Google AutoML provides an automated machine learning solution in the cloud. It augments it with pre-trained models (e.g. on image data), so not everyone has to spend time again to train models.

Conclusion

AutoML is a promising tool to facilitate the work of less skilled and very skilled machine learning persons to enable them to have more time focusing on their work instead of the manual error-prone labour-intensive machine learning process. You can make your organisation on-board on machine-learning even if you are in your early machine learning stages and facilitate learning of many people on this topic.

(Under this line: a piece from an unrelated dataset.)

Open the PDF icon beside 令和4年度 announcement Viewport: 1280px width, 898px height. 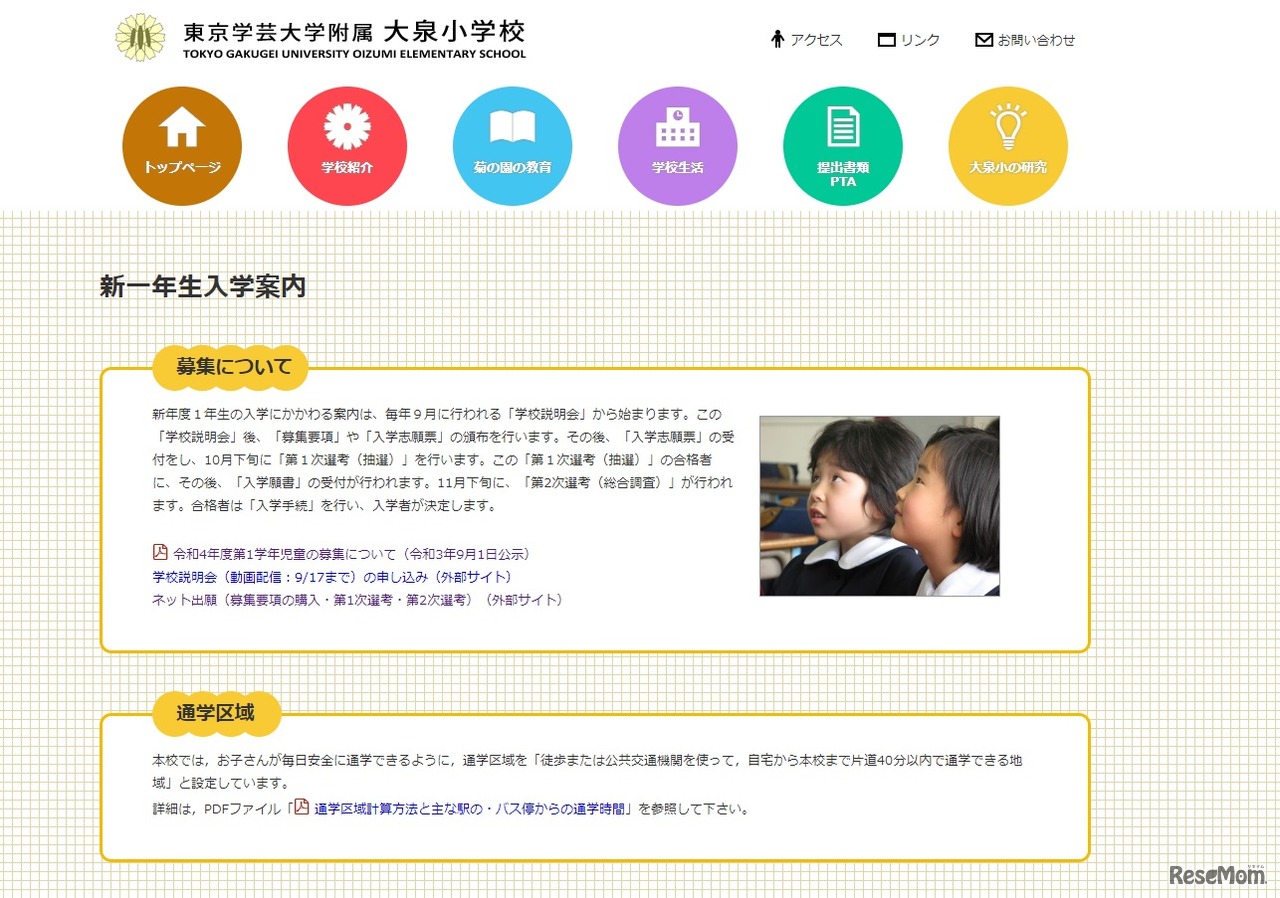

However, it does not mean that people without knowledge can use it out of the box. They should have a least a basic knowledge on how machine learning works in general. Furthermore, they should be domain experts in your organizations domain, e.g. a financial analyst in banks or an engineer in the car industry. They still need to decide which data to input to AutoML and if the model learned by AutoML is useful for your business purposes. For example, it does not make sense to put all the data of the world related to problematic situations for autonomous cars into an AutoML and expect that it can solve all problematic situation as best as possible. Moreover, it is more likely to be country/region-specific so it may make more sense to have several AutoML runs with different countries/regions to develop specific models for countries/regions. Other datasets, such as blockchains/cryptoledgers are more complex and require currently a manual preprocessing and selection.

Another example is known from spurious correlations, ie correlations that exists, but do not imply causality. In all this case you still need a domain expert that can judge if the model is a useful contribution for the organization.

All these things are related to the no free lunch theorem.

Even for highly-skilled machine learning persons AutoML can make sense. No-one can know all particularities of machine learning models and it simply takes a lot of time to evaluate them all manually. Some may even have their favorite models, which may mean other models are not evaluated although they may fit better. Or they simply do not have time for manual evaluation, so a preselection of candidate models can also be very useful.

One open issue is still how much time and resources you should let AutoML spend on a specific dataset. This is not easy to answer and here you may still need to experiment if the results are bad then you need to spend probably more.

Nevertheless, AutoML as a recent field still has a lot of room for improvements, such as full integration in Big Data machine learning platforms or support of more hyperparameter tuning algorithms as well as more user-friendly use interfaces, as pioneered by some cloud services.

Then, those models should be part of a continuous delivery pipeline. This requires unit testing and integration testing to avoid that the model has obvious errors (e.g. always returns 0) or that it does not fit into the environment in which it is used for prediction (e.g. web service cannot be called or model cannot be opened in R). Integration machine learning models into continuous delivery pipelines for productive use has not recently drawn much attention, because usually the data scientists push them directly into the production environment with all the drawbacks this approach may have, such as no proper unit and integration testing.